We landed in London, and we were met by our hosts, and taken to our destination, some 25 kilometres away, by car, so this was my first opportunity to observe the condition of the roads, and the efficiency of the traffic lights. The trip took about 45 minutes, with the busy roads adding time pressure, but the experience was truly surreal for a Johannesburg native, as despite keen observation, I could not find one pothole, nor could I find a single robot out of order. The surrealism turned to absolute incredulity over the next few days, with the same experience day after day. Close to perfect roads, and an incredibly efficient traffic light network. It was is if I had moved to another planet, let alone another country.

My astonishment turned into reflection.

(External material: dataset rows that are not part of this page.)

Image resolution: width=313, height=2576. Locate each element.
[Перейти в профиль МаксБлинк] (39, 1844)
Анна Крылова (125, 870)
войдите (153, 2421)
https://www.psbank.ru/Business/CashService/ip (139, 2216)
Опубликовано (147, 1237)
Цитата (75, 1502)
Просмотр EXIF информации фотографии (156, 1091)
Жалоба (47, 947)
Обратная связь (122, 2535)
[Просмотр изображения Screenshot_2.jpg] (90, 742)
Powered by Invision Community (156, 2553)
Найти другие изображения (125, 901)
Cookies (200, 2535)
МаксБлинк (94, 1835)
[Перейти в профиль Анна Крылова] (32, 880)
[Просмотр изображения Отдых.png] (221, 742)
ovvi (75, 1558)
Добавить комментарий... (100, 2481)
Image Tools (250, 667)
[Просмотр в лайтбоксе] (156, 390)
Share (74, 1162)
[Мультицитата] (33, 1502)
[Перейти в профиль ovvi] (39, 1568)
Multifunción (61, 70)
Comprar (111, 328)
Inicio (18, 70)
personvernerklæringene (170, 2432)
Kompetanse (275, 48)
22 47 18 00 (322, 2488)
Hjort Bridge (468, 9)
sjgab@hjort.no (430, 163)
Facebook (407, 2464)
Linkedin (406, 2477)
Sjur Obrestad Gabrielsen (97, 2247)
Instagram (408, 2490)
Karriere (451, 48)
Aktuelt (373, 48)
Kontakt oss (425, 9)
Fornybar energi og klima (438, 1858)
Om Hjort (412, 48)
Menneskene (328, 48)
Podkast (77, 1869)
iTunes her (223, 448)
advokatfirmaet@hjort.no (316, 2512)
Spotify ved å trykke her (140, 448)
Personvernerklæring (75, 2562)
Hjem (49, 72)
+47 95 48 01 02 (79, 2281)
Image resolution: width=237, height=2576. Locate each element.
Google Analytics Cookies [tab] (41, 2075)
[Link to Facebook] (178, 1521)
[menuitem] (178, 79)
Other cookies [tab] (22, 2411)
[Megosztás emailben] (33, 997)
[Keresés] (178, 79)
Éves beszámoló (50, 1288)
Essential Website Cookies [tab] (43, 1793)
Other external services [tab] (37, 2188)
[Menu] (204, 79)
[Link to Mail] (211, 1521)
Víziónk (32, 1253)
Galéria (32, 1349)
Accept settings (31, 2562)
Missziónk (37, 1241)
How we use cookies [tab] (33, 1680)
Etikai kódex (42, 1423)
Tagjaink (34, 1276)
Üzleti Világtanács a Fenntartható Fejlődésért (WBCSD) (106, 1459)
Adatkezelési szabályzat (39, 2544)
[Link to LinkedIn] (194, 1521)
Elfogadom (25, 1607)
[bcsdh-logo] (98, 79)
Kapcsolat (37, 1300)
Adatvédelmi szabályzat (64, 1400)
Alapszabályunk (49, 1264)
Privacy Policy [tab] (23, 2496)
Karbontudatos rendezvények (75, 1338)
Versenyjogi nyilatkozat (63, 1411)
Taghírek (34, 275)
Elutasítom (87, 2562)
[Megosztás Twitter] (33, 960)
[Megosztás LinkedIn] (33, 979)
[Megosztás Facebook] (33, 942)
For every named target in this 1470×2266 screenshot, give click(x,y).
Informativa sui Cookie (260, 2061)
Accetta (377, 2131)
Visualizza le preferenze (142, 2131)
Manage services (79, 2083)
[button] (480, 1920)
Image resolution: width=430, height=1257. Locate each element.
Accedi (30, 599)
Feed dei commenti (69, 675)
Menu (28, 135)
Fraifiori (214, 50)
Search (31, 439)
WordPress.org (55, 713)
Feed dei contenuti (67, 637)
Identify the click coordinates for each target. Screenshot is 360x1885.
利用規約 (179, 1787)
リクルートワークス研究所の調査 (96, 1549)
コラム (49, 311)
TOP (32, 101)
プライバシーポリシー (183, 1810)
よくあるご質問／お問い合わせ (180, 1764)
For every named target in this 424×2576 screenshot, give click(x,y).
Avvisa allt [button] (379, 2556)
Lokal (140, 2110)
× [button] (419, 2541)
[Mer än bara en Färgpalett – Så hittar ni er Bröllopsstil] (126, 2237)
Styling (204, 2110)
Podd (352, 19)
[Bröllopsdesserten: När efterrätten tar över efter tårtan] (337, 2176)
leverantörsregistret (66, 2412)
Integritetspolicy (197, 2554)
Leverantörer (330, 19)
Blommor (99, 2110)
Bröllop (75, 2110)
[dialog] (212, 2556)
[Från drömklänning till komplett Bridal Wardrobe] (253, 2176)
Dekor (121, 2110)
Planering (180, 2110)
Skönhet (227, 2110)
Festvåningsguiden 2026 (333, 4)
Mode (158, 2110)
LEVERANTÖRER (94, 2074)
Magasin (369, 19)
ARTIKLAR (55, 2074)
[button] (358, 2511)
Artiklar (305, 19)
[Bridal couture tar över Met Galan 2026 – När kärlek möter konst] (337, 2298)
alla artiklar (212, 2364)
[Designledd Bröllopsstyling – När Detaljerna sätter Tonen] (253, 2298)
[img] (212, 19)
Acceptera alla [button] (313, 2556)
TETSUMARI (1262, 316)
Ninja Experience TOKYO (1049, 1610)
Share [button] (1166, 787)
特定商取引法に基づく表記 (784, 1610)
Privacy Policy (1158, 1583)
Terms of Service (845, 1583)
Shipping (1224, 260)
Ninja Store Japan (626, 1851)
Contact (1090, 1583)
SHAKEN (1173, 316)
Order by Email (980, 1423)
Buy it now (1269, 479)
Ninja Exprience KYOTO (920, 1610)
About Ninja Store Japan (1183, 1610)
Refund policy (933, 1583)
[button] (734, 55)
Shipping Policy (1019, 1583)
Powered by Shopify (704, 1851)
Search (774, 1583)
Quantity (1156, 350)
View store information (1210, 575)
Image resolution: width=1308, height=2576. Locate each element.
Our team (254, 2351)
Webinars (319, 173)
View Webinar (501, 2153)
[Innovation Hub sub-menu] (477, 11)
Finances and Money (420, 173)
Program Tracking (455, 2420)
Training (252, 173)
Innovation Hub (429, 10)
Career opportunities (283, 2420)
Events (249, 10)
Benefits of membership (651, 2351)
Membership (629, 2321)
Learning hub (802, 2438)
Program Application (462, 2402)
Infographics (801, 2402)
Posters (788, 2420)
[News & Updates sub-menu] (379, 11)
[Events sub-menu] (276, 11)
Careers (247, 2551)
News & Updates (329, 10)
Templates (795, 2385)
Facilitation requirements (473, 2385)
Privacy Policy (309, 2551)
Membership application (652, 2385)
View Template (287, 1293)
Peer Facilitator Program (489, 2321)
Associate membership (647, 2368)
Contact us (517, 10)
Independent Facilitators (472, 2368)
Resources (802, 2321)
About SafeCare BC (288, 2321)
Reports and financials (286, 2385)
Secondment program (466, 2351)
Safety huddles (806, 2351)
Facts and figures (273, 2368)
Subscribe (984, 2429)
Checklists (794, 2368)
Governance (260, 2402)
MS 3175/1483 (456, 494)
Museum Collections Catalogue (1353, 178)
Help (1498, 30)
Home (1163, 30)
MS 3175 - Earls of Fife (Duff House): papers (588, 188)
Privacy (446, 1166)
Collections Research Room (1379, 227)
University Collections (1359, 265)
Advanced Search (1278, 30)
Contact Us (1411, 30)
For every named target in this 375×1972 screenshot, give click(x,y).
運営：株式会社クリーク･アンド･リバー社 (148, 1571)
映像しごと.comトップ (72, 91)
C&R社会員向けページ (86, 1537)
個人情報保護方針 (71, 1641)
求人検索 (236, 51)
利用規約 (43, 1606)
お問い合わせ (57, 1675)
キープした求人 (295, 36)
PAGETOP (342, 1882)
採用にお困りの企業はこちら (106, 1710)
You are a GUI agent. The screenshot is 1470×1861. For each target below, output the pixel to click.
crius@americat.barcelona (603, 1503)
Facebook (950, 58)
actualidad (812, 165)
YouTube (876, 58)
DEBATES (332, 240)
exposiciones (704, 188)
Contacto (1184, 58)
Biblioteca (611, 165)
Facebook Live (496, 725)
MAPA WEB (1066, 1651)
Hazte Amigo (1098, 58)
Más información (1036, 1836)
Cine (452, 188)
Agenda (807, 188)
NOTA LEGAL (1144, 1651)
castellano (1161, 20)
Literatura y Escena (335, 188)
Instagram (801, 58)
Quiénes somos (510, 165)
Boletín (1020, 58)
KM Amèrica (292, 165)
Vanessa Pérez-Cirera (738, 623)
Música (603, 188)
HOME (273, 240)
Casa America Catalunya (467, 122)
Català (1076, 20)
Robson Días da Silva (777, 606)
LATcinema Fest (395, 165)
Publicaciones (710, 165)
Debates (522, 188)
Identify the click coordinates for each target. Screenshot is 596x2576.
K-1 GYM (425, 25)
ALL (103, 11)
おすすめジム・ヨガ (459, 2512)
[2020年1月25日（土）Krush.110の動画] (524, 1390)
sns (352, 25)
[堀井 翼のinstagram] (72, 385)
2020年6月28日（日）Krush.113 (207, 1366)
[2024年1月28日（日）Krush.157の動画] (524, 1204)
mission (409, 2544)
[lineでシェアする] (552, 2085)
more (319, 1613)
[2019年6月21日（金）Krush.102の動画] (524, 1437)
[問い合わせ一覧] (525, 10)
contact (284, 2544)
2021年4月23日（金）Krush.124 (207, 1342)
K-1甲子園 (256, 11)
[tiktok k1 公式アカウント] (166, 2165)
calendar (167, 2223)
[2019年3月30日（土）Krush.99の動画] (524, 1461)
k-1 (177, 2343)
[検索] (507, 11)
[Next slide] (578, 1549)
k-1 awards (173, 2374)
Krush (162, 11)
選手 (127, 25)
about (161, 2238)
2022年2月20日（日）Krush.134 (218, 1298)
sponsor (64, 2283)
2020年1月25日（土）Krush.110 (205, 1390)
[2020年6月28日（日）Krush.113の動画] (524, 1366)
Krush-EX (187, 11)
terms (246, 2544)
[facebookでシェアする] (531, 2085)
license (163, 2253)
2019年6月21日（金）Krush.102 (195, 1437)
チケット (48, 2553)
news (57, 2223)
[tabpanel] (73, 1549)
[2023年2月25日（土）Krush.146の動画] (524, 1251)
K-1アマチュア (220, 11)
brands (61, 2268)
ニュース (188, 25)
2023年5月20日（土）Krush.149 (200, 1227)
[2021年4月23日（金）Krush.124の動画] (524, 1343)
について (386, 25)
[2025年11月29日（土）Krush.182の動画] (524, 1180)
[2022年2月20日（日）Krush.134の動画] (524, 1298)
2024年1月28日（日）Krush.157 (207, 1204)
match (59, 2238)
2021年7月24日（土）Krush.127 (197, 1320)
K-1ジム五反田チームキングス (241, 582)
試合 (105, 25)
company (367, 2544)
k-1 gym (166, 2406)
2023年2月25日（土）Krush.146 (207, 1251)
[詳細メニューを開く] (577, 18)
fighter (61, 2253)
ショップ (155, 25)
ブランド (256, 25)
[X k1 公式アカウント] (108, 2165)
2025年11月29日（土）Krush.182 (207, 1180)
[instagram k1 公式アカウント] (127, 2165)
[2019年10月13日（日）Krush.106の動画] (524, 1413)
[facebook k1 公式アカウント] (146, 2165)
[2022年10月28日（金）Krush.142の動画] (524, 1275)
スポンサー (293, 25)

Why this massive difference in city management, and political will? The oft repeated excuses from the Johannesburg Road Agency (JRA) about old infrastructure, and water damage from rain, just does not wash, excuse the pun, because have you noticed folks, London gets rain all year round, and it is two centuries old. Imagine if the JRA had to look after London’s road infrastructure, and it trotted out these ridiculous excuses. There would be riots on the streets, and a tax revolt within weeks, and there would be serious political consequences for those in power. This does not happen in South Africa, but one can dream.

The bottom line is that poor management at all levels of government, and the appointment of poorly qualified people across the spectrum, is like a cancer spreading through our economy, with the appalling value of the Rand being just one manifestation. The saying goes that in marketing perception is fact, but when it comes to road and robot maintenance, reality is perception. So to boast over and over again that Johannesburg is a world class African city, whilst the roads and robots are badly maintained, just does not cut it. The reality is that London is a world class European city, run by first world bureaucrats, whilst Johannesburg is an African class world city, run by third world buffoons. I’d love to say otherwise, but until they get the roads and robots right, and the long suffering Johannesburg motorist continues to take the punishment, reality is reality.

Add pic: When I took this pic in the district of Morden, in the borough of Merton, I was quite excited, as I thought that I had found the elusive broken robot. But alas, it was a maintenance team, ensuring that the traffic lights are in good order, so that they do not break down! An intriguing thought for the JRA to consider. Or is the word thought hyperbolic?